Exercise description | Quote every line below exactly as it reads.

Segment Start: Available data

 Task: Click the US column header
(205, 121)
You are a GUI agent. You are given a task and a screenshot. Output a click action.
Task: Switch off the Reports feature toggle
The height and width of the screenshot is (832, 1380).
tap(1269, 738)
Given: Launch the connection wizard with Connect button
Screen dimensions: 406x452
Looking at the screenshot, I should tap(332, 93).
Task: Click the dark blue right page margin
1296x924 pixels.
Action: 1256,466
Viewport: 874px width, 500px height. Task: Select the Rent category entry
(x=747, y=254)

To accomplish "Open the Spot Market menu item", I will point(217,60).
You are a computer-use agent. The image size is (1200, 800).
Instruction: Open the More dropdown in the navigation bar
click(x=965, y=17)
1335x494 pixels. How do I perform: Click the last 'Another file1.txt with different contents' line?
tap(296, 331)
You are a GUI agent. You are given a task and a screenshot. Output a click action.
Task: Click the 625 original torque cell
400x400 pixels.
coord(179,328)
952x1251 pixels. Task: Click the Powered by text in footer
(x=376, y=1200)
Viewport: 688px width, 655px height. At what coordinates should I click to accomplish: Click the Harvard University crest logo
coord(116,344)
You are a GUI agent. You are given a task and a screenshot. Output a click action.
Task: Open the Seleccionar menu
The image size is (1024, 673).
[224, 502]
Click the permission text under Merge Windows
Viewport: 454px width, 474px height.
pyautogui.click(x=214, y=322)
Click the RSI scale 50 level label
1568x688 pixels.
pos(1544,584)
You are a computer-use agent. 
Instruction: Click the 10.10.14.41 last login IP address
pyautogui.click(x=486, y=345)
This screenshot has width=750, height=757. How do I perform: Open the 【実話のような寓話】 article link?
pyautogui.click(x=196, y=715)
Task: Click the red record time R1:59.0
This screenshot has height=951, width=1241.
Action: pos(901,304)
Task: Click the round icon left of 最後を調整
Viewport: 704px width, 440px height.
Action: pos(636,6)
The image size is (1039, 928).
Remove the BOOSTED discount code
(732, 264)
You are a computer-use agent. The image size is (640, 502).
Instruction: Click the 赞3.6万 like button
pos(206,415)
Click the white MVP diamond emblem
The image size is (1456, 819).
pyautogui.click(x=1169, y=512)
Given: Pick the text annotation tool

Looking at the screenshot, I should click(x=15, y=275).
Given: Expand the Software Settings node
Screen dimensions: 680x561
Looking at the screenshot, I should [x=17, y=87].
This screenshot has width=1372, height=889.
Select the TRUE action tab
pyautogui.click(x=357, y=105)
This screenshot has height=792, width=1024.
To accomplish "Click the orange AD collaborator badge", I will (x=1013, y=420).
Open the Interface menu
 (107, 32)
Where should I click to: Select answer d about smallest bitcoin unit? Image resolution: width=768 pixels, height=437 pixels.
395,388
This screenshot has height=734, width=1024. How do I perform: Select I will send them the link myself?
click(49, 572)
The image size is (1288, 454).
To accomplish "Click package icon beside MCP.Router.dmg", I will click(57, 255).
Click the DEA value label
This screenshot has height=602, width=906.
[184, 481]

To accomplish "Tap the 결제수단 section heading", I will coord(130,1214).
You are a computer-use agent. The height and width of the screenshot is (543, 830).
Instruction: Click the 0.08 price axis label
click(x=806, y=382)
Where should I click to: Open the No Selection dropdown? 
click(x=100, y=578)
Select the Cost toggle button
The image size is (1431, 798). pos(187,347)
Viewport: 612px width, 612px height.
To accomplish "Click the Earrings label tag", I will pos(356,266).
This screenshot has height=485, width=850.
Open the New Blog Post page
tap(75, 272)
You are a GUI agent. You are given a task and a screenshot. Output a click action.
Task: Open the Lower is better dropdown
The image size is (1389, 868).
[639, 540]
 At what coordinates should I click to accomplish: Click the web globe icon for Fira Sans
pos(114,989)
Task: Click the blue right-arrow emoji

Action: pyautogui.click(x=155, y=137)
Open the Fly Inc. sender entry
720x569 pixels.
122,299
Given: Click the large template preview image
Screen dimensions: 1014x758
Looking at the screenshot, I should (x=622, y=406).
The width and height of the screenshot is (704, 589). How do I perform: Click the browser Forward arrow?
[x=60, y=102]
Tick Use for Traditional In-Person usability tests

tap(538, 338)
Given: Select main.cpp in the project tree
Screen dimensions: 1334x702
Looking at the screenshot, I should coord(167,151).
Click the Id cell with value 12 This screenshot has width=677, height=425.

Segment End: Available data

Problem solution |
 Task: Click the US column header
(205, 121)
You are a GUI agent. You are given a task and a screenshot. Output a click action.
Task: Switch off the Reports feature toggle
The height and width of the screenshot is (832, 1380).
tap(1269, 738)
Given: Launch the connection wizard with Connect button
Screen dimensions: 406x452
Looking at the screenshot, I should tap(332, 93).
Task: Click the dark blue right page margin
1296x924 pixels.
Action: 1256,466
Viewport: 874px width, 500px height. Task: Select the Rent category entry
(x=747, y=254)

To accomplish "Open the Spot Market menu item", I will point(217,60).
You are a computer-use agent. The image size is (1200, 800).
Instruction: Open the More dropdown in the navigation bar
click(x=965, y=17)
1335x494 pixels. How do I perform: Click the last 'Another file1.txt with different contents' line?
tap(296, 331)
You are a GUI agent. You are given a task and a screenshot. Output a click action.
Task: Click the 625 original torque cell
400x400 pixels.
coord(179,328)
952x1251 pixels. Task: Click the Powered by text in footer
(x=376, y=1200)
Viewport: 688px width, 655px height. At what coordinates should I click to accomplish: Click the Harvard University crest logo
coord(116,344)
You are a GUI agent. You are given a task and a screenshot. Output a click action.
Task: Open the Seleccionar menu
The image size is (1024, 673).
[224, 502]
Click the permission text under Merge Windows
Viewport: 454px width, 474px height.
pyautogui.click(x=214, y=322)
Click the RSI scale 50 level label
1568x688 pixels.
pos(1544,584)
You are a computer-use agent. 
Instruction: Click the 10.10.14.41 last login IP address
pyautogui.click(x=486, y=345)
This screenshot has width=750, height=757. How do I perform: Open the 【実話のような寓話】 article link?
pyautogui.click(x=196, y=715)
Task: Click the red record time R1:59.0
This screenshot has height=951, width=1241.
Action: pos(901,304)
Task: Click the round icon left of 最後を調整
Viewport: 704px width, 440px height.
Action: pos(636,6)
The image size is (1039, 928).
Remove the BOOSTED discount code
(732, 264)
You are a computer-use agent. The image size is (640, 502).
Instruction: Click the 赞3.6万 like button
pos(206,415)
Click the white MVP diamond emblem
The image size is (1456, 819).
pyautogui.click(x=1169, y=512)
Given: Pick the text annotation tool

Looking at the screenshot, I should click(x=15, y=275).
Given: Expand the Software Settings node
Screen dimensions: 680x561
Looking at the screenshot, I should [x=17, y=87].
This screenshot has width=1372, height=889.
Select the TRUE action tab
pyautogui.click(x=357, y=105)
This screenshot has height=792, width=1024.
To accomplish "Click the orange AD collaborator badge", I will (x=1013, y=420).
Open the Interface menu
 (107, 32)
Where should I click to: Select answer d about smallest bitcoin unit? Image resolution: width=768 pixels, height=437 pixels.
395,388
This screenshot has height=734, width=1024. How do I perform: Select I will send them the link myself?
click(49, 572)
The image size is (1288, 454).
To accomplish "Click package icon beside MCP.Router.dmg", I will click(57, 255).
Click the DEA value label
This screenshot has height=602, width=906.
[184, 481]

To accomplish "Tap the 결제수단 section heading", I will coord(130,1214).
You are a computer-use agent. The height and width of the screenshot is (543, 830).
Instruction: Click the 0.08 price axis label
click(x=806, y=382)
Where should I click to: Open the No Selection dropdown? 
click(x=100, y=578)
Select the Cost toggle button
The image size is (1431, 798). pos(187,347)
Viewport: 612px width, 612px height.
To accomplish "Click the Earrings label tag", I will pos(356,266).
This screenshot has height=485, width=850.
Open the New Blog Post page
tap(75, 272)
You are a GUI agent. You are given a task and a screenshot. Output a click action.
Task: Open the Lower is better dropdown
The image size is (1389, 868).
[639, 540]
 At what coordinates should I click to accomplish: Click the web globe icon for Fira Sans
pos(114,989)
Task: Click the blue right-arrow emoji

Action: pyautogui.click(x=155, y=137)
Open the Fly Inc. sender entry
720x569 pixels.
122,299
Given: Click the large template preview image
Screen dimensions: 1014x758
Looking at the screenshot, I should (x=622, y=406).
The width and height of the screenshot is (704, 589). How do I perform: Click the browser Forward arrow?
[x=60, y=102]
Tick Use for Traditional In-Person usability tests

tap(538, 338)
Given: Select main.cpp in the project tree
Screen dimensions: 1334x702
Looking at the screenshot, I should coord(167,151).
Click the Id cell with value 12 This screenshot has width=677, height=425.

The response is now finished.